# Let us compile the greatest cycle of Mozart piano concertos!



## silentio (Nov 10, 2014)

*Another thread for the beloved piano concertos of Mozart!*

Instead of nominating which entire cycle is the best (no one can be the best in everything, especially the concertos are quite varied in nature), why don't we just vote for a favorite recording of each piano concerto? Then we can compile some statistics and recommend a final list. HIP (pianoforte) and non-HIP, live performances and studio recordings are equally welcome.

How about starting with *No.9 "Jeunehomme" in E-flat major, K. 271* and working upwards?

My favorite is *Alexandre Tharaud/Bernard Labodie*

https://www.amazon.com/Jeunehomme-Mozart-Haydn-Alexandre-Tharaud/dp/B00KYMJ4OW


----------



## hpowders (Dec 23, 2013)

For 14, 15, 16 and 17, Peter Serkin is very fine.

I love Rubinstein's 23.

For 20, this may be heresy, but the most operatic and dramatic performance happens to be the fortepiano performance by Malcolm Bilson.

For 25, Leon Fleisher is superb.

Rudolf Serkin was a great Mozartean and if you can find performances of 12, 21 and 27, they would be hard to beat.


----------



## JAS (Mar 6, 2013)

They are concertos. Are we crediting only the soloist?


----------



## Bulldog (Nov 21, 2013)

My favored 9th is Howard Shelley on Chandos.


----------



## silentio (Nov 10, 2014)

JAS said:


> They are concertos. Are we crediting only the soloist?

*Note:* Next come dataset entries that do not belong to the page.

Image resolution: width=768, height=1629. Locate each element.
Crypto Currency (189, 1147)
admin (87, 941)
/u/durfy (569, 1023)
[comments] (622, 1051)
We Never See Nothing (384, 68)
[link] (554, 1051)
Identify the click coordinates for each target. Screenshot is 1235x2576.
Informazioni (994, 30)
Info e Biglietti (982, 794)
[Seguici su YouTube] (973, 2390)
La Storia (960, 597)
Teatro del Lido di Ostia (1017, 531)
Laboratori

Let's evaluate the whole package


----------



## JAS (Mar 6, 2013)

silentio said:


> Let's evaluate the whole package


I certainly suspect that the composer would. I want a good soloist and good support from the orchestra and conductor.


----------



## Phil loves classical (Feb 8, 2017)

Perahia 9, 15, 22
Richter-Haas 17, 26
R. Serkin 19
Kovacevich 21
Curzon 24
Kempff 23
Ashkenazy 25
Shelley 20
Gilels 27


----------



## silentio (Nov 10, 2014)

Me
9: Tharaud
10 for two piano: Geza Anda and Clara Haskil
12-14 (the early Viennese concertos): Ashkenazy 
15-16: Perahia
17: This one is my most favorite, so I'm still very finicky about it
18: Argerich
19: Schnabel
20: *Annie Fischer* nailed it!
21: the divine *Lipatti*
22: Brendel perhaps
23: Horowitz
24: Curzon
25:???
26:???
27: Curzon


----------



## Pugg (Aug 8, 2014)

As OP asks we start at no 9.
Maria João Pires / Guschlbauer conducting on Eeato. 
1973 recording


----------



## Mandryka (Feb 22, 2013)

Phil loves classical said:


> Perahia 9, 15, 22
> Richter-Haas 17, 26
> R. Serkin 19
> Kovacevich 21
> ...


There are several Gilels 27s, the best IMO is the one he directed from the piano, on Vista Vera. For a very different conception of 27, you may want to try the recording by Daniel Isoir on Agogique.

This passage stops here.